CARROLL STUDENTS PUSH AGAINST BOARD POLICY: In an effort to push back against the Carroll County school board’s strict interpretation of its political neutrality policy, students are organizing a protest before Wednesday’s board meeting to support flags representing inclusivity. Cameron Goodnight/The Carroll County Times.
MEDLOCK BECOMES TEMP PG BOARD MEMBER: Former District Heights Mayor Johnathan Medlock officially became a member of Prince George’s County Council on Monday. Medlock will serve on the 11-member body until December to complete the four-year term of former Council member Derrick Leon Davis, who resigned last month.

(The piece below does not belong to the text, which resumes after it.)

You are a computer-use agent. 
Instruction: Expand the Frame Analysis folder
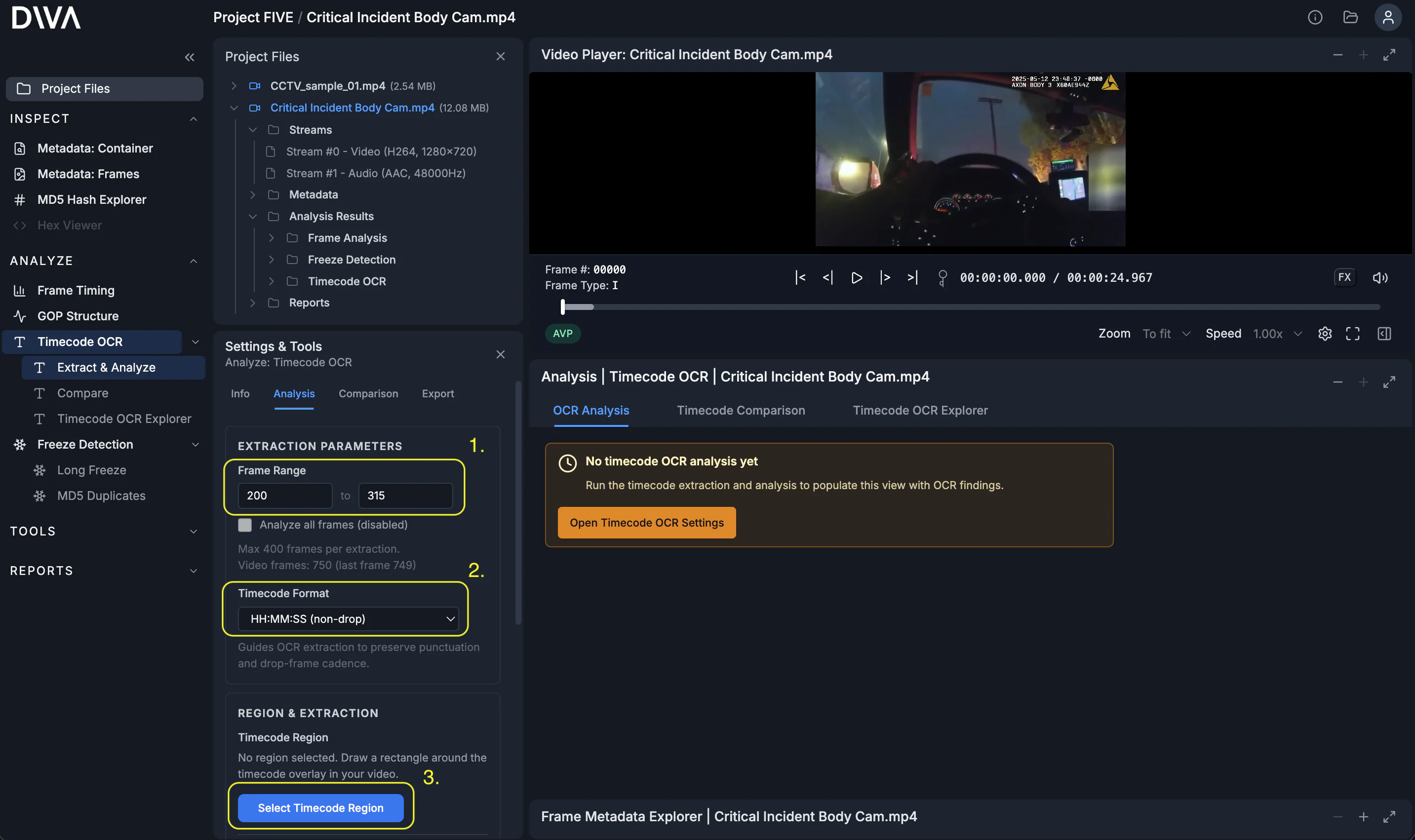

William Ford/The Washington Informer.
PA COURT RULES AGAINST POWER LINES THAT WOULD EXTEND INTO MARYLAND: Last week’s ruling by the Pennsylvania Commonwealth Court was the latest in a series of decisions against building the two high-voltage lines that extend from Pennsylvania to Washington and Harford counties in Maryland. The Pennsylvania Public Utility Commission had previously denied the request by Transource to build the Independence Energy Connection Project in portions of Franklin and York counties in that state. Mike Lewis/The Hagerstown Herald Mail.